| Reading passage |
===

Therefore, there is a need for a locator for use in conjunction
with a simple and reliable hydraulic pump that can be run on
slickline and can be used to deploy hydraulically actuated tools.
There is a further need for the pump to be operated by axially
reciprocating the slickline.
SUMMARY OF THE INVENTION
One aspect includes locating a tool in a wellbore by providing an
assembly having a tool, a pump, and a locator. Then, running the
assembly into the wellbore on a cable, monitoring the locator, and
measuring a length of cable deployed. Then, correlating the
measuring and the monitoring. Then, actuating the tool at a desired
depth by manipulating the cable.
Another aspect includes an apparatus for locating a tool in a
wellbore having a workstring assembly and a cable. The cable is for
conveying the workstring assembly into the wellbore. The workstring
assembly has a tool and a pump. The pump has a chamber and a piston
to compress the chamber. The piston is operated by adjusting a
force in the cable that the pump is conveyed on; and a locator for
identifying a feature in the wellbore.
BRIEF DESCRIPTION OF THE DRAWINGS
So that the manner in which the above recited features, the
advantages and objects for the present invention can be more fully
understood, certain embodiments of the invention are illustrated in
the appended drawings.
FIG. 1 is a cross-sectional view of a wellbore illustrating the
slickline pump of the present invention lowered into the wellbore
as a part of a downhole assembly.
FIG. 2 is a cross-sectional view of one embodiment of a slickline
pump of the present invention.
FIG. 3 is a cross-sectional view of one embodiment of an anchor
assembly of the slickline pump of the present invention.
FIG. 4A is a cross-sectional view of the slickline pump in the
fully compressed position.
FIG. 4B is a cross-sectional view of the slickline pump in the
fully extended position.
FIG. 5 is a cross-sectional view of one embodiment of a slickline
pump and locator of the present invention.
FIGS. 6 and 6a is front and top view of a typical locator of the
present invention.
FIG. 7 is a front view of an alternative embodiment of the locator
of the present invention.

===

| Raw data |
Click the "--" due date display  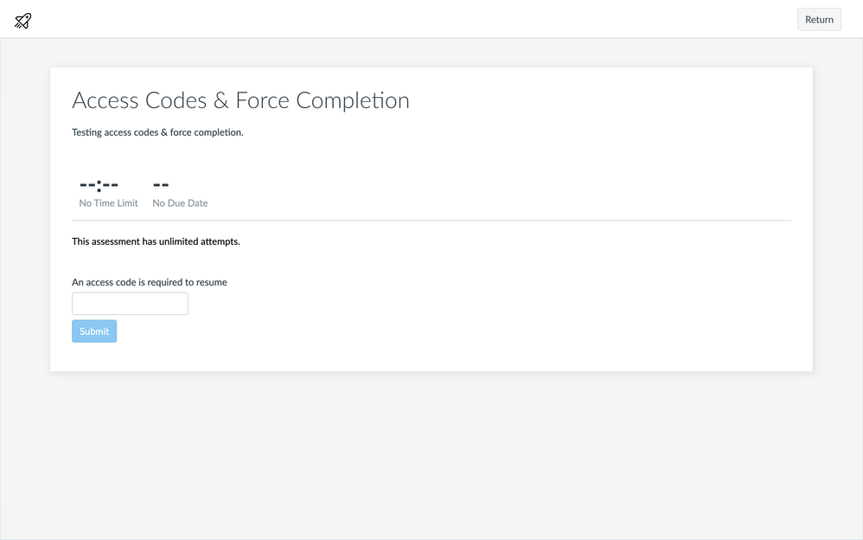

===

| What you should do |
Answer these questions about the slickline pump text:
1. According to the stated need, how is the pump to be operated?
2. What does the piston of the pump compress?
3. What does FIG. 4B show?

| Result for this task |
1. By axially reciprocating the slickline.
2. The chamber.
3. A cross-sectional view of the slickline pump in the fully extended position.